# Panel Cover Paint



## reiling3 (Jun 23, 2009)

I have a few GE panel covers that got beat up a little bit during shipping. Have any of you guys had any luck touching up with a rattle can or small brush? Any specific brand/color of paint to use? Thanks.


----------



## MechanicalDVR (Dec 29, 2007)

reiling3 said:


> I have a few GE panel covers that got beat up a little bit during shipping. Have any of you guys had any luck touching up with a rattle can or small brush? Any specific brand/color of paint to use? Thanks.


 
I have seen a few guys redo them, didn't look bad.


----------



## KayJay (Jan 20, 2008)

I’ve used the Benjamin Moore "Dover Grey" quick dry spray paint for indoor panels and covers before and it looked great. I don’t use GE, so they may be different, but it was a near perfect match to the OEM color on them. Just be sure not to spray paint over any of the factory labels.
Some guys would argue that painting a panel or cover somehow violates the listing, but to that I say scratches and surface rust are not part of the listing either.


----------



## oldtimer (Jun 10, 2010)

reiling3 said:


> I have a few GE panel covers that got beat up a little bit during shipping. Have any of you guys had any luck touching up with a rattle can or small brush? Any specific brand/color of paint to use? Thanks.
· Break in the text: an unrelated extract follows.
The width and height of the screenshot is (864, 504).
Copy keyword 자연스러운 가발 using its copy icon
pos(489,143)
 There was a spray paint available from the suppliers years ago.

I believe it was G.E. Glyptal Grey. Maybe I have that spelled wrong!
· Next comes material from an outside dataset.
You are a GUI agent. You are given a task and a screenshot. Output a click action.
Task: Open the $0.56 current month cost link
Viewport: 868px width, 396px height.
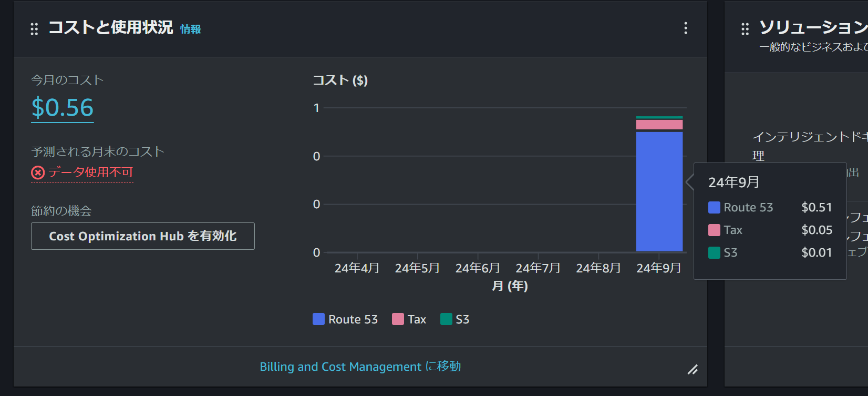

Is this product still available?

I have not seen it in many years!

OR, am I that old? :001_unsure:


----------



## Mr Rewire (Jan 15, 2011)

It is easier just to paint the whole cover than try and match a paint.


----------



## Mr. Sparkle (Jan 27, 2009)

Mr Rewire said:


> It is easier just to paint the whole cover than try and match a paint.
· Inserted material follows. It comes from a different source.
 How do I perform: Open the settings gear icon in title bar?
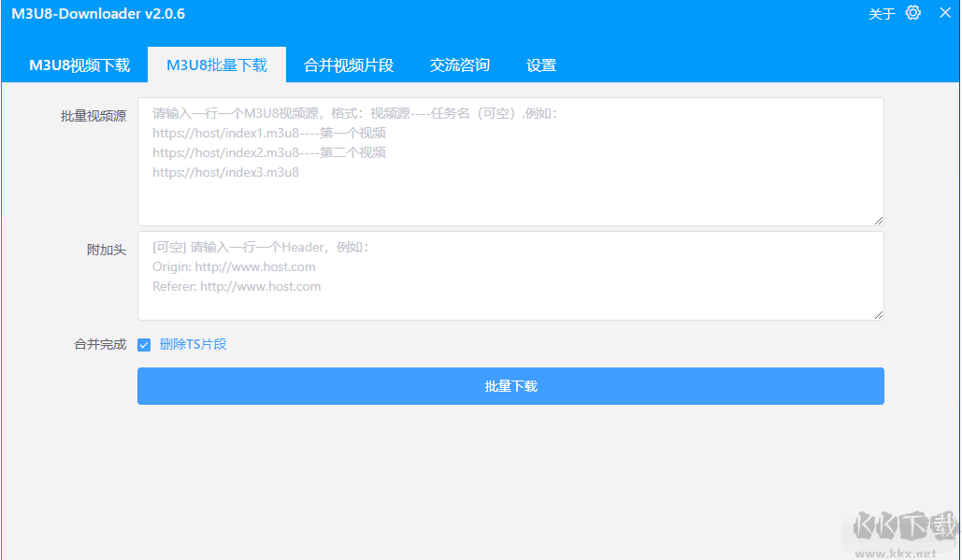click(912, 13)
Yeah, same goes for work vans.


----------



## MechanicalDVR (Dec 29, 2007)

I believe the color is DOVE GRAY.

http://www.grainger.com/Grainger/RU..._-Paints-_-4CH76&ci_src=14110944&ci_sku=4CH76


----------



## Magnettica (Jan 23, 2007)

GE is crap.


----------



## reiling3 (Jun 23, 2009)

Personal opinions of manufacturers are irrelevant in my position. My job is to install, make everything operate according to spec, and not look like sh*t. I have no problems with GE. Thanks for the info guys.


----------



## MF Dagger (Dec 24, 2007)

Last cover i got from GE was so dented up and mangled I made them send out a new one. Box was in pristine shape though so it left the factory looking that way.


----------



## knowshorts (Jan 9, 2009)

Whenever I get a damaged panel or it doesn't meg out, I immediately call my supplier and exchange it. He can send me all the paint or replacement parts in the world, but I am buying a brand new piece of equipment and I expect it to be perfect.


----------



## CWOODS (7 mo ago)

ANYONE KNOW WHERE I CAN FIND A COVER PLATE FOR A GE TLM2020RCU


----------